What is expected: Reproduce each of the following rows verbatim, omitting the pictures.
────────────────────
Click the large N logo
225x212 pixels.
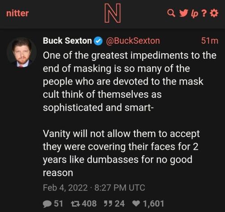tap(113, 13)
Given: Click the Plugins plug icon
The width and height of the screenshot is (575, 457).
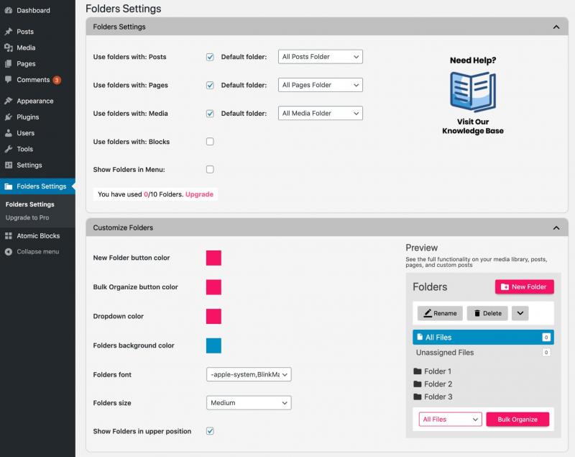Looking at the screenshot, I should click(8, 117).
────────────────────
Task response:
Click the large N logo
225x212 pixels.
tap(113, 13)
Given: Click the Plugins plug icon
The width and height of the screenshot is (575, 457).
Looking at the screenshot, I should click(8, 117).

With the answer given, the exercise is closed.